Magazine Madness

March 16, 1992|By Elizabeth Sanger | Elizabeth Sanger,Newsday Los Angeles Times News Service

New York -- When William Ziff Jr. sold 24 special-interest magazines in the mid-1980s for more than $700 million, he kept a group of fledgling computer titles, in part because it was difficult to determine their value -- or potential.

That is hardly a problem now. PC Magazine, which is not quite 10 years old, is the biggest U.S. computer publication. Ad revenue totaled $221 million last year, up 25 percent from 1990, according to Rome Reports, a division of Leading National Advertisers. Circulation of the bimonthly was 870,000 in December, up 11 percent from the year earlier.

Computer Shopper weighed in with 868 pages in March, 70 percent of them ads, making it thicker than some phone books. And MacWeek saw ad pages grow 21 percent last year, at a time when consumer magazines' ad pages slumped an average 8.7 percent.

Whether by luck or by plan, Mr. Ziff, now 62, has himself a hot magazine empire, completely devoted to computing. While more mainstream magazines report lackluster results and bemoan the continuing advertising recession, Manhattan-based Ziff-Davis Publishing forges ahead.

A British version of PC Magazine hit newsstands last week, and an expensive rollout of Corporate Computing is slated for June.

"Ziff-Davis has a . . . [plethora] of publications that cover the key buying categories in the personal computer market," said Dan McCarthy, editor of Computer Publishing and Advertising Report, a newsletter based in Larchmont, N.Y.

Apparently the $871 million computer publishing industry looks so promising that even IBM is giving it a whirl.

Last month it launched two magazines: Beyond Computing will be sent free every other month to 600,000 big customers; Profit will go to the 200,000 fastest-growing customers and prospects. IBM is accepting ads from competitors and non-computer companies, such as Stouffer Hotels and Cadillac, but, not surprisingly, also runs its own ads. James Reilly, executive publisher, says he hopes the books will turn a profit in 12 to 18 months.

Ziff-Davis does not seem particularly concerned by IBM's entry.

It has stiffer competition from rival International Data Group, which bills itself as the world's largest computer publisher. A private company based in Boston, it publishes 178 computer magazines in 56 countries, including Russia, Poland, India and Japan. Its oldest title, 25-year-old Computerworld, has 38 editions.

Kelly Conlin, president of IDG's marketing service division, said it is increasingly important for computer publishers to do business in other countries because, by the end of the decade, only 20 percent of U.S. computer makers' sales will be on their home turf.

Ziff-Davis' magazines focus on personal computers, a burgeoning area during the 1980s, but one that "is not well-positioned for the '90s, when people are looking at the whole computing resources for a company," Mr. Conlin said.

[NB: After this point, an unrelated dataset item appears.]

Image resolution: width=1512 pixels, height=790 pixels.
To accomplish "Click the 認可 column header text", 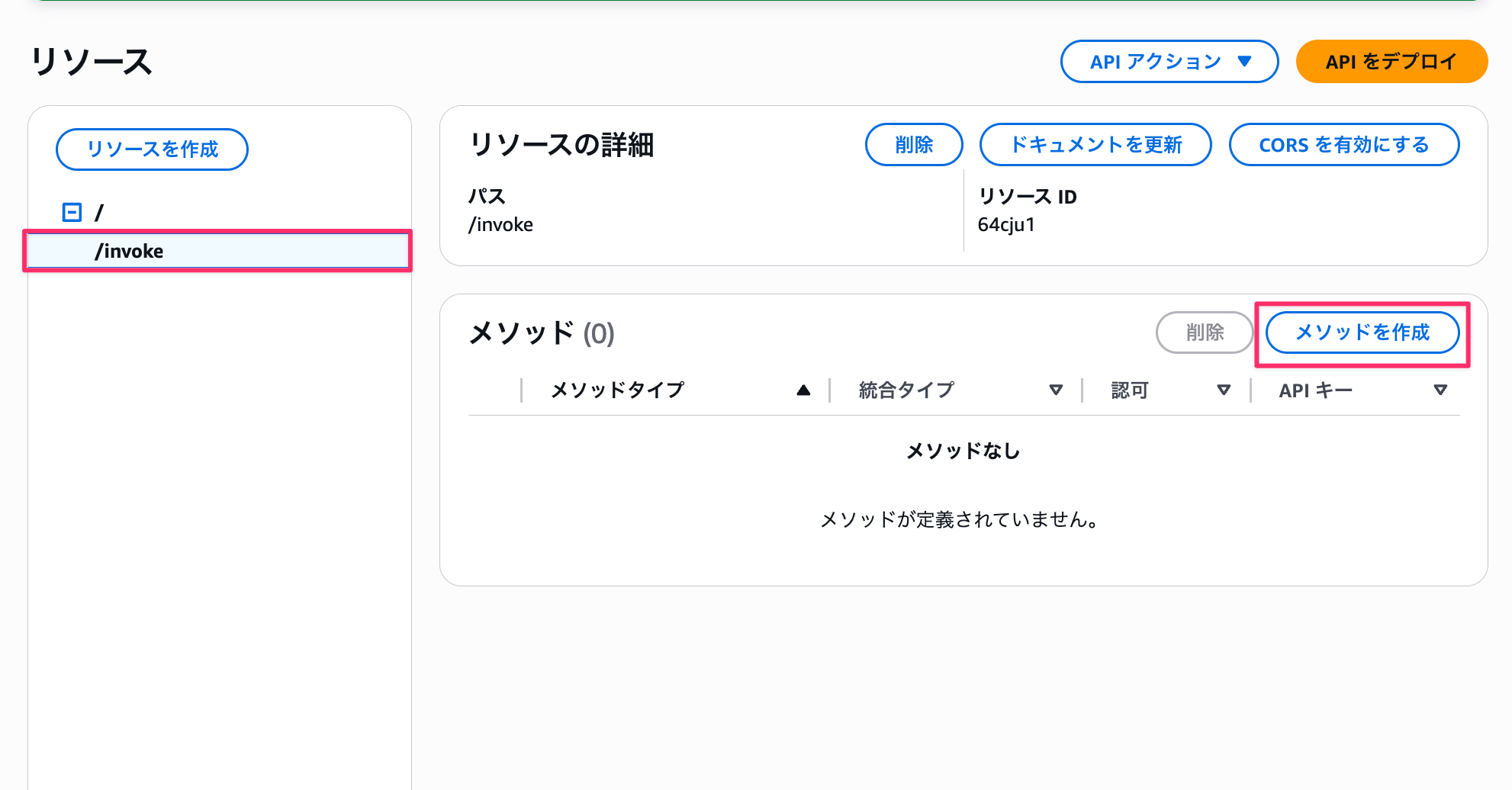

Eric Hippeau, chairman of Ziff-Davis Publishing, said the PC market continues to expand, and that the new monthly Corporate Computing addresses the trend of the 1990s, what it dubs the "re-engineering revolution."

Companies are starting to redesign their systems to connect personal computers, minicomputers and mainframes, so PCs, for instance, can easily tap into information stored in mainframes. Corporate Computing will have a controlled circulation of

155,000, sent to 35,000 corporate locations with the largest computer investments.

When Corporate Computing debuts, Ziff-Davis will have eight U.S. titles and five overseas. The bulk of its readers are corporate buyers or managers trying to keep their computer systems up to date. Ziff-Davis tests computer products in its sophisticated labs and critiques and recommends them.

Apple Computer said that Ziff-Davis' MacWeek and MacUser and IDG's Macworld "serve a very useful purpose. They're devoted to our customers," said Yolanda Davis, a company spokeswoman. Apple, she said, has no plans to get into computer publishing.

Computer magazines, which contain stories like "Modem Remote-Control Software" and "Shopping for the Right Mac," appeal to advertisers because their readers have high disposable incomes and research shows that such magazines are the most important source of information for computer buyers, Mr. Hippeau said.

Moreover, "in order for you as a vendor to be present in the market you have to be very visible in computer magazines," he said.

So desirable are these magazines that Mr. Hippeau said he turns down advertising from non-computer companies. "When people pick up a computer magazine they don't want to be distracted by other things."

Mr. Hippeau insists that Ziff-Davis, unlike most publishers, does not negotiate its stated ad rates, but does give preset discounts for volume purchases and new advertisers.